What you need to do> A word-for-word copy of the lines below, starting at the line with "Task: Click the chart" and ending at the last one, is what you should give. Omit every picture.

- - -

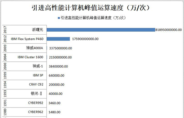Image resolution: width=184 pixels, height=118 pixels.
Task: Click the IBM SP category label
Action: tap(38, 75)
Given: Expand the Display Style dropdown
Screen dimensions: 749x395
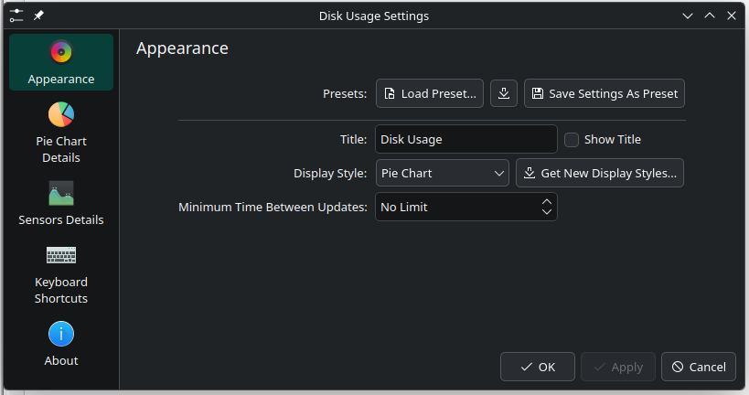Looking at the screenshot, I should click(x=442, y=173).
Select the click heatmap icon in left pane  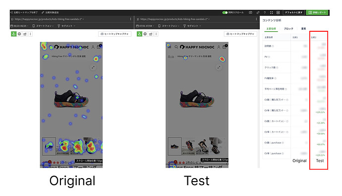pos(13,34)
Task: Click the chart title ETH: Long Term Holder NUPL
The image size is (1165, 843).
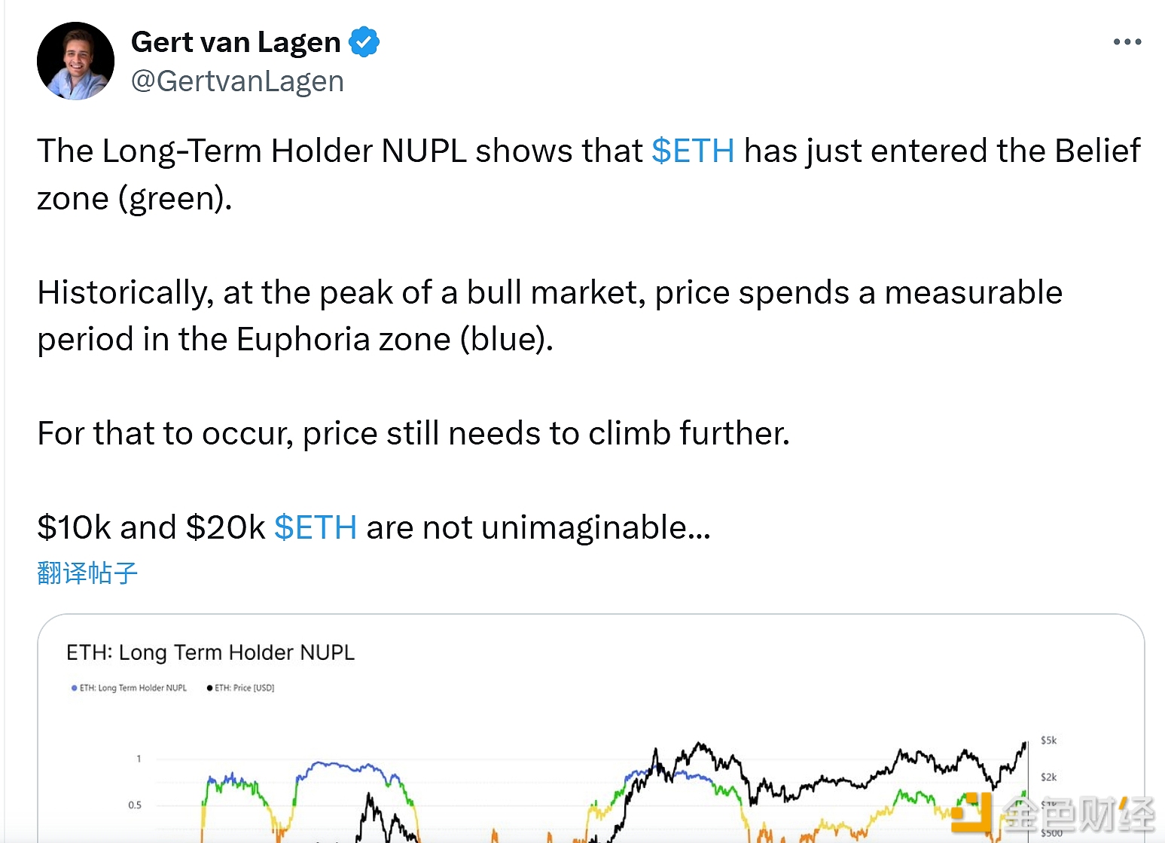Action: point(210,652)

- - -

Reply>
Task: Click the chart title ETH: Long Term Holder NUPL
The image size is (1165, 843).
Action: point(210,652)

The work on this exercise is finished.